Y’all. When Bob and I got married, I LITERALLY couldn’t cook a thing. A THING. He would grill chicken on Sunday and we would have grilled chicken and salad every night – I could put together a salad.
Wellllllllll, after about two weeks of eating about 14 meals of grilled chicken and salad, Bob looked at me one night from across the table and said, “Do you think maybe we could have something else to eat tomorrow night?” I panicked. I mean, my Momma and Daddy were amazing cooks. They cooked dinner for us every single night. And don’t forget that I lived with them until the day Bob and I got married. So, needless to say, when he asked if we could have something different, I didn’t have nothin’ up my sleeve. I looked at him with a blank face and said, “LIKE WHAAAAT?!?!” He said, “I don’t know…just something besides grilled chicken and salad.”
The next day I emailed my cousin Kelli to tell her about the conversation that Bob and I had about dinner and how panicked I was. That began what Kelli referred to as the “Recipe-O-Rama”. Once a week she would email me a recipe with detailed instructions. And there were numerous times I would call her to have her walk me through steps or listen as I asked STUPID questions, which she always claimed weren’t stupid. But they were. This recipe I’m going to share with you was one of the first ones she sent me and it’s still on rotation at our house. I so appreciate Kelli and our “Recipe-O-Rama”…and I know Bob was thankful too.

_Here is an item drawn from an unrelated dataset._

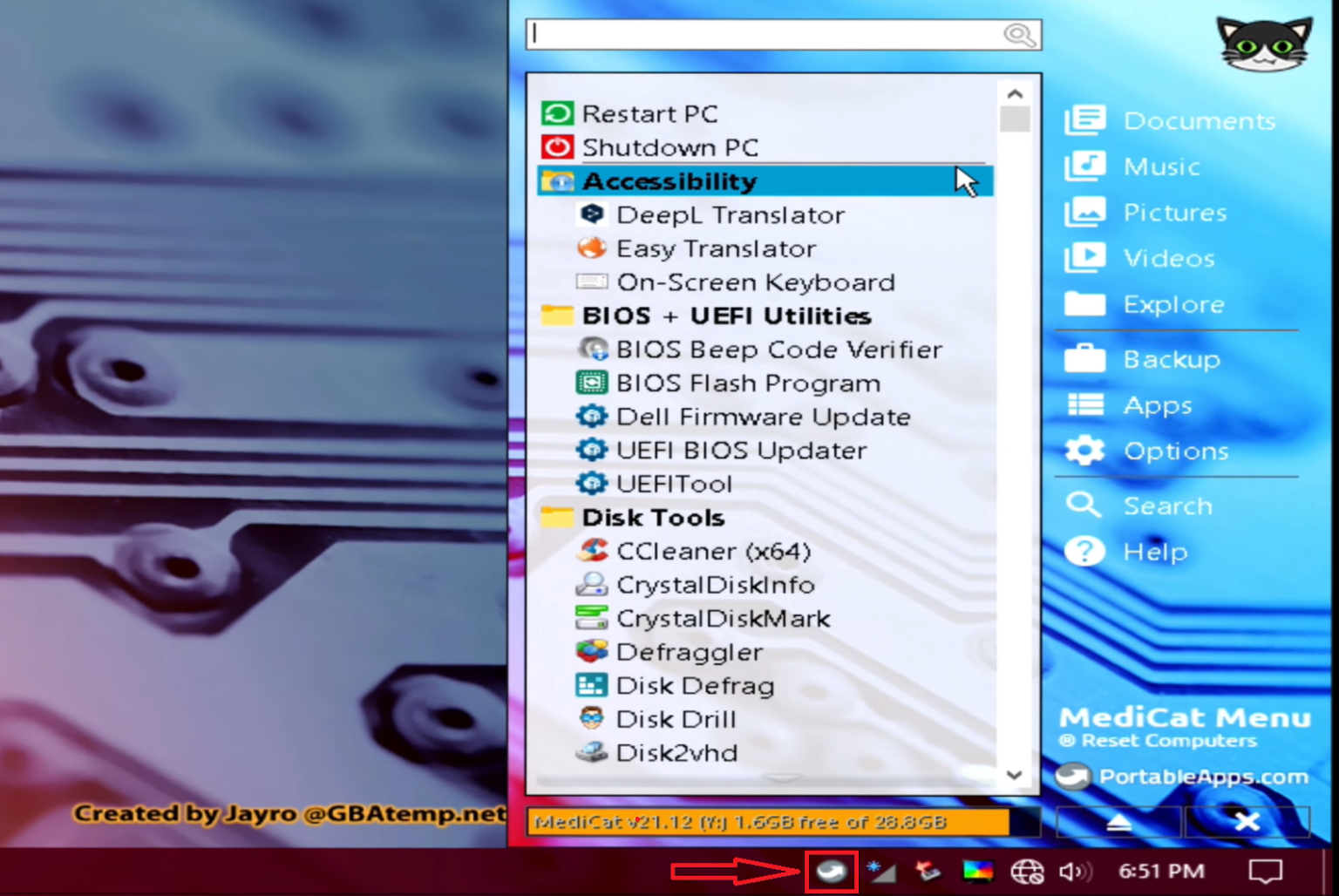Open the Documents sidebar entry
Viewport: 1339px width, 896px height.
pos(1200,121)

I started watching Food Network and really got intocooking and learning everything I could. I now pride myself on my cooking and continue stalking Food Network and all of the chefs. My favorite thing is that it reminds me of watching my Momma and Daddy cooking for me and Melanie growing up and how it literally is serving your family a plate (or bowl) full of your love.
That was a long story for sharing this recipe, but I wanted y’all to know where it came from!!! I know there are lots of chicken enchilada recipes out there, but this one will rival them all! Give it a try! And take a pic and tag me when you do!
2 cups cooked, cubed all-white meat chicken (you could use rotisserie and it would be super easy)
2 4oz cans chopped green chiles
1/3 cup salsa verde
1/2 tsp salt
1/2 tsp garlic salt
12 corn tortillas
2 cups heavy whipping cream
8 oz grated Mexican cheese
Preheat oven to 300 degrees. Combine chicken, chiles, salsa verde, garlic salt and salt. Warm the heavy cream in a wide bowl. Dip each tortilla in the warm cream and fill with the chicken mixture. Tightly roll the tortilla up and place it in a lightly greased casserole dish. If you have chicken mixture left over, fill into more tortillas or just sprinkle over the top of the other tortillas in the dish. Top with the grated cheese and bake until golden brown, about 20-25 minutes.